YOUR INSTRUCTIONS: Everything from the line containing "Switch to the Histogram tab" down to the last line of the entries below must be transcribed exactly, and nothing else.
*** Block opens ***
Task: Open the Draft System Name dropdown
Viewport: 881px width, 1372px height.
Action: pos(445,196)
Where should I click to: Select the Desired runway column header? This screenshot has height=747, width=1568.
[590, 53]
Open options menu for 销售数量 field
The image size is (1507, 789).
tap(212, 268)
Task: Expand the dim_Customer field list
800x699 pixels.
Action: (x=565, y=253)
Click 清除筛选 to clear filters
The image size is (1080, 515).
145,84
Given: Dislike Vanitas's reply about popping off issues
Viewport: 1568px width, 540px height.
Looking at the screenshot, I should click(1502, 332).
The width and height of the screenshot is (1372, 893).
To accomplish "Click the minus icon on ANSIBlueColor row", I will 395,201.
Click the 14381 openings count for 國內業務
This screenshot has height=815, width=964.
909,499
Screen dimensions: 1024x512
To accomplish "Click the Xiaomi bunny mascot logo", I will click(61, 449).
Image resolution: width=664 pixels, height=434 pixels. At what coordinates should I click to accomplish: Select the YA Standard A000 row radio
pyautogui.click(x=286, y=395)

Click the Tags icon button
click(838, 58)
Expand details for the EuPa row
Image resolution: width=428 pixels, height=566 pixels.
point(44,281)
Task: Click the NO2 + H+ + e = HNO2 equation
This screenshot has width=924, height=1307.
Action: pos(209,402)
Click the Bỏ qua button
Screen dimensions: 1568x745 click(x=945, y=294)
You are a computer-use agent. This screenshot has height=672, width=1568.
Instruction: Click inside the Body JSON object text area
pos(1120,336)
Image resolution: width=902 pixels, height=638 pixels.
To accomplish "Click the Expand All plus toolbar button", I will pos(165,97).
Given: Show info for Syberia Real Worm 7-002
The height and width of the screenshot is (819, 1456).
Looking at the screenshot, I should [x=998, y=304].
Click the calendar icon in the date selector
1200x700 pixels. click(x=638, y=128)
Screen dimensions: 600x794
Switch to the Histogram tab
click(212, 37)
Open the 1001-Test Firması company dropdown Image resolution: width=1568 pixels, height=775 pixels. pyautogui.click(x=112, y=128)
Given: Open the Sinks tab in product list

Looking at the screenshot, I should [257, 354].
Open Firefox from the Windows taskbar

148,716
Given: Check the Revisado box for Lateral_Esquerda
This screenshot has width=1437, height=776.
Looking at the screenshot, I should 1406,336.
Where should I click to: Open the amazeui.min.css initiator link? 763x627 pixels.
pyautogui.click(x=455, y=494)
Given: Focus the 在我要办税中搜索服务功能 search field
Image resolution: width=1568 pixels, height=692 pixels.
*** Block closes ***
TASK ANSWER:
Switch to the Histogram tab
click(212, 37)
Open the 1001-Test Firması company dropdown Image resolution: width=1568 pixels, height=775 pixels. pyautogui.click(x=112, y=128)
Given: Open the Sinks tab in product list

Looking at the screenshot, I should [257, 354].
Open Firefox from the Windows taskbar

148,716
Given: Check the Revisado box for Lateral_Esquerda
This screenshot has width=1437, height=776.
Looking at the screenshot, I should 1406,336.
Where should I click to: Open the amazeui.min.css initiator link? 763x627 pixels.
pyautogui.click(x=455, y=494)
Given: Focus the 在我要办税中搜索服务功能 search field
Image resolution: width=1568 pixels, height=692 pixels.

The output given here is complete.